**Required work**:
Take the lines below between the one holding "Kozijnen (911, 1099)" and the one holding "Instagram (477, 1916)", inclusive, and copy them exactly. Add nothing.

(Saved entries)
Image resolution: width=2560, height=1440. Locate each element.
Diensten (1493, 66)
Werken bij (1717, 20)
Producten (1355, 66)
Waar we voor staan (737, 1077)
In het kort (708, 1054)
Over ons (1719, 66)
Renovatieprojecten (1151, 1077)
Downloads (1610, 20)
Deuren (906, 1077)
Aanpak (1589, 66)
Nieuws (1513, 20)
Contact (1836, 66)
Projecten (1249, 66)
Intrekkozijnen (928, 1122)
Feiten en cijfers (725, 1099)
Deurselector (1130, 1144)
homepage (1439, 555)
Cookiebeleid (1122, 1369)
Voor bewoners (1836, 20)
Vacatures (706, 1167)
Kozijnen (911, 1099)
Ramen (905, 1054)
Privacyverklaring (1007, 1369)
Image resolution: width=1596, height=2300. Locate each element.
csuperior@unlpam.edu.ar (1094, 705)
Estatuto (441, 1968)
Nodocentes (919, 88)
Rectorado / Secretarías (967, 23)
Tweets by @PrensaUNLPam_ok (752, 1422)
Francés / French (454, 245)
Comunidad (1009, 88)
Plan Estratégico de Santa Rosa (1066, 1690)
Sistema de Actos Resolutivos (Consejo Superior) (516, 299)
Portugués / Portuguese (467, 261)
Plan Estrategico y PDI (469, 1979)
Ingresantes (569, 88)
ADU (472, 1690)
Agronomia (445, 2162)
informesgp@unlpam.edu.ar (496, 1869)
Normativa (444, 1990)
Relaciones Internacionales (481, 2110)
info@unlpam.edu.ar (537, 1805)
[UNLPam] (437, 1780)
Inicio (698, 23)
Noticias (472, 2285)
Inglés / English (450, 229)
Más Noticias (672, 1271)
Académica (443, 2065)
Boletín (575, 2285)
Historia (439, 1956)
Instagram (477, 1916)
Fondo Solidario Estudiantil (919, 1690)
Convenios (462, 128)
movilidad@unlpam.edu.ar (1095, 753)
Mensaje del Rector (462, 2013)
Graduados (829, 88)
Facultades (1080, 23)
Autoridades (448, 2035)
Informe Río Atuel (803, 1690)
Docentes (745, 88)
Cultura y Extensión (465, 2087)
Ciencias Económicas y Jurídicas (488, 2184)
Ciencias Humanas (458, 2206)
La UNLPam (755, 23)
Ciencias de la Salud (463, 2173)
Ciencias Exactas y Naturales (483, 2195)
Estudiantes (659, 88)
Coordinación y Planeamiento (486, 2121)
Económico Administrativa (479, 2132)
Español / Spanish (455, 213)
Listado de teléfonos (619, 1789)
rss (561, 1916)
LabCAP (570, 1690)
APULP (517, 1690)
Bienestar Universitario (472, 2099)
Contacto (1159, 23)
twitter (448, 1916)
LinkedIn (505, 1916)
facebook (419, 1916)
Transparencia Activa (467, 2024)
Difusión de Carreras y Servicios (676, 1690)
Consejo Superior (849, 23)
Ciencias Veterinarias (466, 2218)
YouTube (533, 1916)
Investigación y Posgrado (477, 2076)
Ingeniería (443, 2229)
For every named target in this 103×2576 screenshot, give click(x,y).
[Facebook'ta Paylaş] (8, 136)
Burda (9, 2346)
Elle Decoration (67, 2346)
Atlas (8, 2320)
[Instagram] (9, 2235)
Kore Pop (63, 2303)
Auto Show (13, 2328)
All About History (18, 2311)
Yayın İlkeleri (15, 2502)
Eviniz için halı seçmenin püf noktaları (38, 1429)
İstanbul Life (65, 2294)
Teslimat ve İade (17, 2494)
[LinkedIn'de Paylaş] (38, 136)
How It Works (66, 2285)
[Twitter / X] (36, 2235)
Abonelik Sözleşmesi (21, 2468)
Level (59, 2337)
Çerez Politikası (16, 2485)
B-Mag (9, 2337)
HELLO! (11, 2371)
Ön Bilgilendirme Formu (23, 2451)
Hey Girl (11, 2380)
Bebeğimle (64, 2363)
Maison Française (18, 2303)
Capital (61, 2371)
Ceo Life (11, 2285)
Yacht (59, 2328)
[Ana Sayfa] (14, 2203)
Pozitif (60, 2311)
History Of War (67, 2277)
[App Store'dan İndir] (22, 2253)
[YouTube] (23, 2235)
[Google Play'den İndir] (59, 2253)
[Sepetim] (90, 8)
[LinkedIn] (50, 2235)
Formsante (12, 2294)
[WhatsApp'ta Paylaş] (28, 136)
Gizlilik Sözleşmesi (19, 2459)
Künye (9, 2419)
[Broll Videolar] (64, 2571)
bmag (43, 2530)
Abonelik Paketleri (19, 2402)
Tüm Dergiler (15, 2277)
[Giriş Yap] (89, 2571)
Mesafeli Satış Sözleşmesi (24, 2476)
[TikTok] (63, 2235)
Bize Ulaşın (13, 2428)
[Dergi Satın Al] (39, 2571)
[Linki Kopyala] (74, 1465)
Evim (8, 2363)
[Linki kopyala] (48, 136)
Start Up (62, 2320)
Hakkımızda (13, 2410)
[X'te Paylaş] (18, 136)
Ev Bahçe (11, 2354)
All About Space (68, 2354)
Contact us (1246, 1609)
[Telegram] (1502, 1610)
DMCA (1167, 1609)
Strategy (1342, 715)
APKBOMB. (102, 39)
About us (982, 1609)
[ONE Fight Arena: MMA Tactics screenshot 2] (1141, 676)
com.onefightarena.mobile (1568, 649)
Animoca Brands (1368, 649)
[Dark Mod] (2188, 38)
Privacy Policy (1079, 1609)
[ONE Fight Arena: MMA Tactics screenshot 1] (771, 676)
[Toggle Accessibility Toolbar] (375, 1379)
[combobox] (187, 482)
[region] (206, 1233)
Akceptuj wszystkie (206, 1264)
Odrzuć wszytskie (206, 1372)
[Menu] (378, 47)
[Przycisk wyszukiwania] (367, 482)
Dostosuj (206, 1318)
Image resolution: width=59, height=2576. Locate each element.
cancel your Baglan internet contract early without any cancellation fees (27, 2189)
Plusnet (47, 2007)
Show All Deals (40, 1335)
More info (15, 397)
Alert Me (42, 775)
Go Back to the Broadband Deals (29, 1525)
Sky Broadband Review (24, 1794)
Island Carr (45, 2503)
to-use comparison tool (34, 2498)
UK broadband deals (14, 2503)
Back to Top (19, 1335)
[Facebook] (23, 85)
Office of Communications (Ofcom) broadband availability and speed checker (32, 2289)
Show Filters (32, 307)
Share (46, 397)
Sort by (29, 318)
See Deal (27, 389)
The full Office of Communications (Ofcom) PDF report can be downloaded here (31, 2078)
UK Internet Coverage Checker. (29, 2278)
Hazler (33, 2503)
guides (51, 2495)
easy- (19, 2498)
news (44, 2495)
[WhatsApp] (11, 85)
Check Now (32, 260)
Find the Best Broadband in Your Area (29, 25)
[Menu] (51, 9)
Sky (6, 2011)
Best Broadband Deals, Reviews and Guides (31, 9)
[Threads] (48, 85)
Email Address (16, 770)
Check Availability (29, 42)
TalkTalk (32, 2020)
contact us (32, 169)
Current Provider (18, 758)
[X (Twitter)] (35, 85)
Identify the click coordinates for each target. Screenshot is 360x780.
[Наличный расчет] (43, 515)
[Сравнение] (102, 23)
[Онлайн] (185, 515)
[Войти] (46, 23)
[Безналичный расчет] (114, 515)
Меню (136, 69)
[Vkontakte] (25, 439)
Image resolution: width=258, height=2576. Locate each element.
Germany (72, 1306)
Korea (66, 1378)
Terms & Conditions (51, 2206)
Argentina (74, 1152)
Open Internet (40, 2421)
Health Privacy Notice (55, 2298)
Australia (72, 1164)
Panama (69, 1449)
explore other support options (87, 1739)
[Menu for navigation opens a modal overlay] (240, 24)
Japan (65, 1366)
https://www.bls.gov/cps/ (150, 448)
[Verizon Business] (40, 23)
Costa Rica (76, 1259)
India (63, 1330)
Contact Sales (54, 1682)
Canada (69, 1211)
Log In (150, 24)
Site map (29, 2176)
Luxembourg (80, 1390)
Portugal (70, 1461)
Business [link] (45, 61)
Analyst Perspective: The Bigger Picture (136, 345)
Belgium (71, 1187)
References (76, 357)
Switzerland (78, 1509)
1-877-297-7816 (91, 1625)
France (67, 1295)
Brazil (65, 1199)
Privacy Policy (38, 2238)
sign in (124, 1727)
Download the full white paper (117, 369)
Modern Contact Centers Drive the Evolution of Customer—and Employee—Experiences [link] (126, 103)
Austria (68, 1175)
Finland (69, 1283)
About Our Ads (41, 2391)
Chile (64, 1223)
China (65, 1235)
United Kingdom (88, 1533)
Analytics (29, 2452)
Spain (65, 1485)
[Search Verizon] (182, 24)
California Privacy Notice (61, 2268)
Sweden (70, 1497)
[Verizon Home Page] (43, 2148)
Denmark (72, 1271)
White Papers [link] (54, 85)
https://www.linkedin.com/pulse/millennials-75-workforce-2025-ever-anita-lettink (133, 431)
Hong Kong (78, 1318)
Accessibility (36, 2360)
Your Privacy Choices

**Completed exercise**:
Kozijnen (911, 1099)
Ramen (905, 1054)
Privacyverklaring (1007, 1369)
Image resolution: width=1596, height=2300. Locate each element.
csuperior@unlpam.edu.ar (1094, 705)
Estatuto (441, 1968)
Nodocentes (919, 88)
Rectorado / Secretarías (967, 23)
Tweets by @PrensaUNLPam_ok (752, 1422)
Francés / French (454, 245)
Comunidad (1009, 88)
Plan Estratégico de Santa Rosa (1066, 1690)
Sistema de Actos Resolutivos (Consejo Superior) (516, 299)
Portugués / Portuguese (467, 261)
Plan Estrategico y PDI (469, 1979)
Ingresantes (569, 88)
ADU (472, 1690)
Agronomia (445, 2162)
informesgp@unlpam.edu.ar (496, 1869)
Normativa (444, 1990)
Relaciones Internacionales (481, 2110)
info@unlpam.edu.ar (537, 1805)
[UNLPam] (437, 1780)
Inicio (698, 23)
Noticias (472, 2285)
Inglés / English (450, 229)
Más Noticias (672, 1271)
Académica (443, 2065)
Boletín (575, 2285)
Historia (439, 1956)
Instagram (477, 1916)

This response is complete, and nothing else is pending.